JAKARTA, KOMPAS.com - Ngopi kini sudah menjadi salah satu tren gaya hidup, berbarengan dengan suburnya konsep-konsep kedai kopi yang semakin modern.
Biji-biji kopi dalam negeri hingga lintas negara disajikan. Dipadukan dengan beragam rasa dan kreasi untuk racikan terbaik.
Tak hanya di Indonesia, meminum kopi pun menjadi tren di banyak belahan dunia.
Salah satu artikel di laman Guardian.com edisi 26 Januari 2018 misalnya, membahas soal budaya minum teh di Rwanda, yang mulai bergeser ke budaya minum kopi.
Rwanda, -negara di Afrika bagian timur, dikenal sebagai negara peminum teh.
Namun kini, seiring dengan tren minum kopi yang terus melebar, negara tersebut kini harus menggenjot produksi dan impor kopi untuk memenuhi permintaan pasar.
Sementara itu, dari situs Korea JoongAng Daily disebutkan, berdasarkan data Korea Customs Service (KCS), pasar kopi Korea untuk pertama kalinya menembus kisaran 11,7 triliun Won di 2017.
Angka itu setara dengan sekitar 26,5 miliar gelas kopi disajikan tahun lalu di Korea, dengan rata-rata konsumsi 512 gelas per orang per tahun.
Peluang besar industri kopi juga disinggung Presiden Joko Widodo saat membuka Konferensi 2018 Forum Rektor se-Indonesia di Auditorium AP Pettarani Universitas Hasanuddin (Unhas), Makassar, Kamis (15/2/2018).
Menurut Presiden, sudah saatnya Indonesia jeli melihat peluang dan membuka jurusan atau fakultas yang dapat menyerap tenaga kerja penghasil kopi.
Baca: Saat Jokowi Menikmati Kopi Susu Seharga Rp 9.000...
Kopi tradisional Indonesia
Lantas, di tengah gempuran tren kopi modern, bagaimana dengan kopi-kopi tradisional Indonesia?
Johny Poluan, pemilik kedai kopi Kwang Koan atau yang lebih populer dengan Kopi Johny, di bilangan Kelapa Gading, Jakarta Utara, meyakini kopi-kopi tradisional masih punya tempat di hati masyarakat.
Kopi Johny menjadi salah satu kedai yang menyajikan kopi dengan cara tradisional di tengah banyaknya kedai-kedai kopi modern.
Mutu dan pelayanan menurut Johny akan menjadi kunci. Selama mutu kopi terjaga, ia yakin eksistensi akan tetap mengikuti.

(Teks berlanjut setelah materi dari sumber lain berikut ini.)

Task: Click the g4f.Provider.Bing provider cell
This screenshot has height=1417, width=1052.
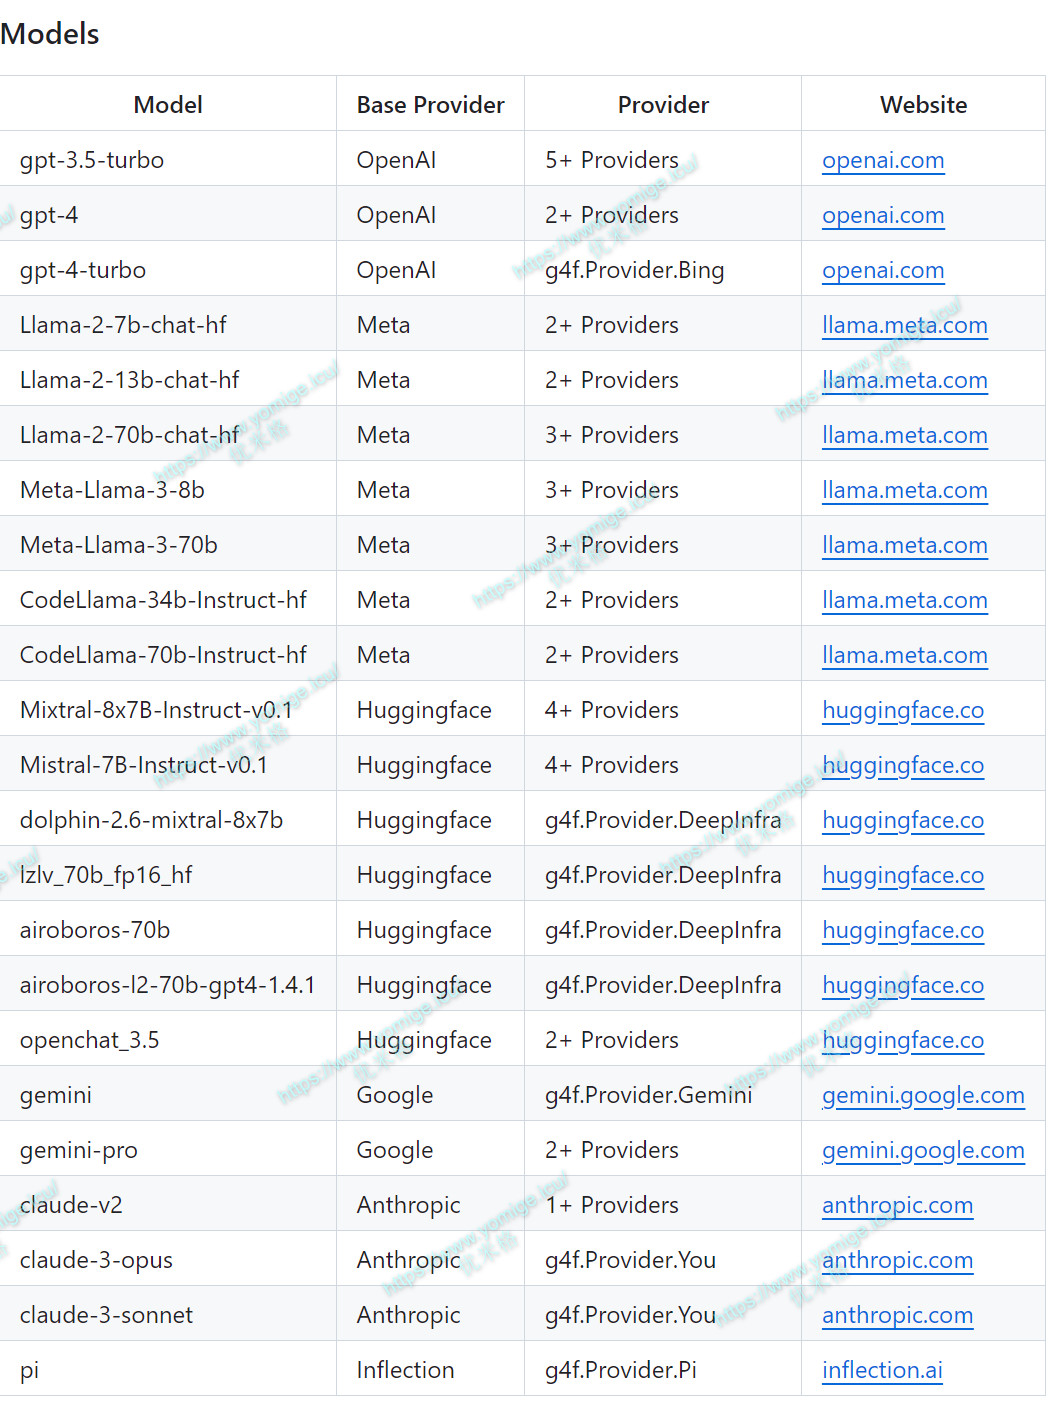Action: coord(634,271)
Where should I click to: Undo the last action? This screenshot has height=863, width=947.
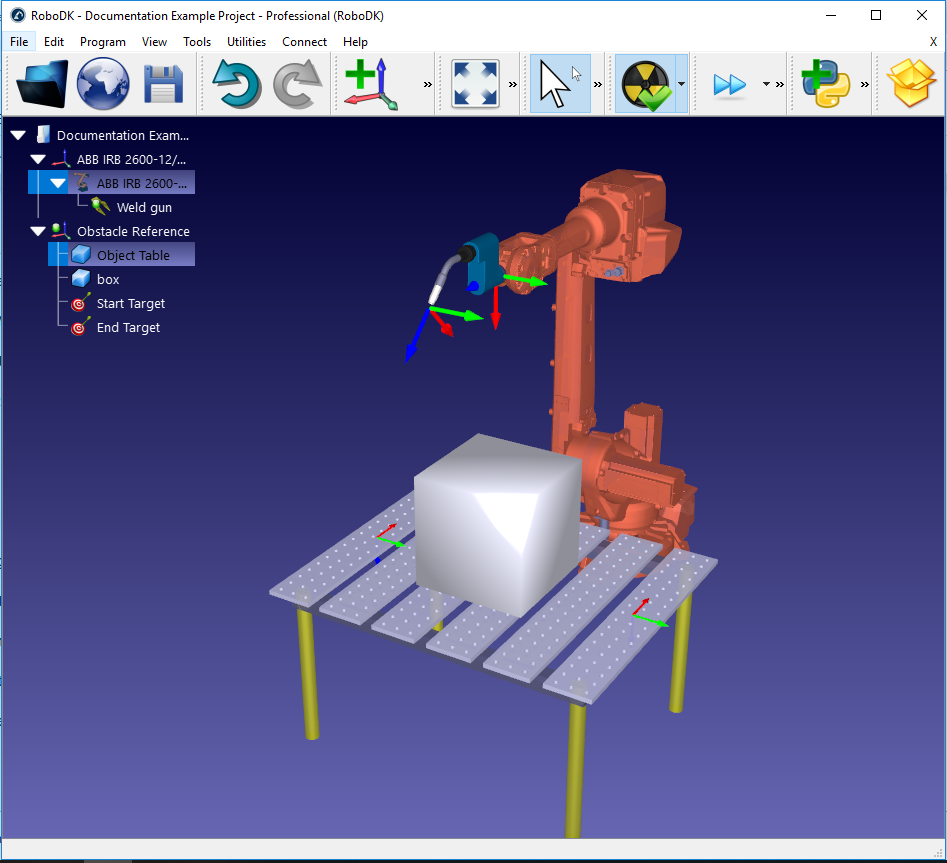[236, 83]
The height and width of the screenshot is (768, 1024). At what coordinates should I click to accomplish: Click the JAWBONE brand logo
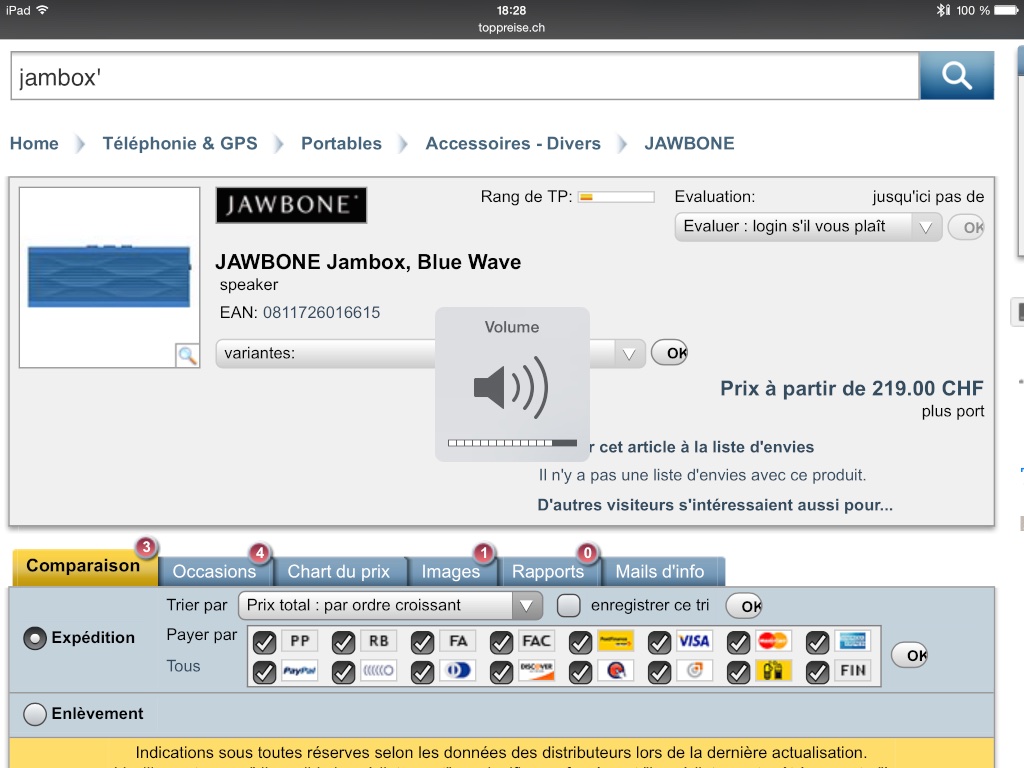click(x=291, y=205)
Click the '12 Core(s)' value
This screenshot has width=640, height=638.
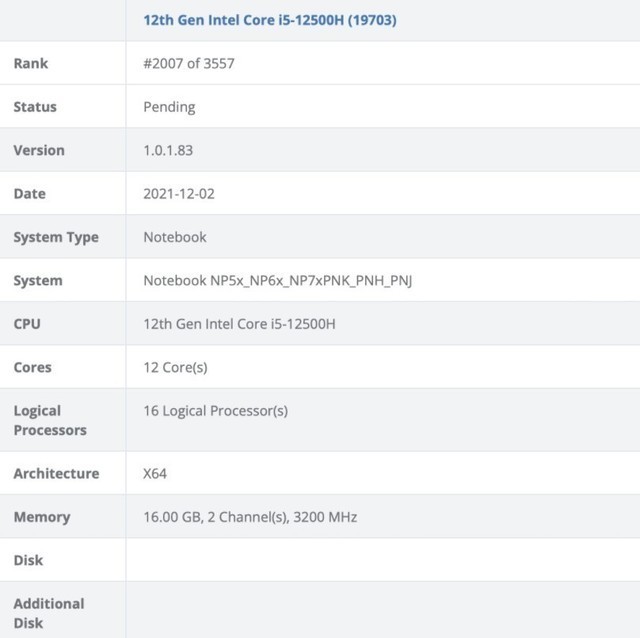tap(175, 367)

"Yang kami jual taste, bukan suasana. Kalau suasana, sepanjang tempatnya dingin, ada AC, kursi empuk, pengunjung datang," ujar Johny kepada KOMPAS Lifestyle, Sabtu (17/2/2018).
"Tapi kalau bicara taste, tidak ada tempat parkir, sejauh apa pun, orang akan datang. Makanya saya yakin masih bisa bertahan, masih bisa eksis."
Kedai "pusat" Kopi Johny berlokasi di Jalan Kopyor Raya blok Q1 No. 1, Kelapa Gading. Lokasi ini terbilang jauh dari pusat kota, dan berada si tengah komplek perumahan.
Tapi, lokasi seperti itu tak membuat Kopi Johny sepi pelanggan. Lalu lintas jalanan depan kedai justru beberapa kali kerap tersendat, karena pengunjung yang membludak.
Gaya tradisional dibawa Johny dari orangtuanya -sebagai "resep" turunan.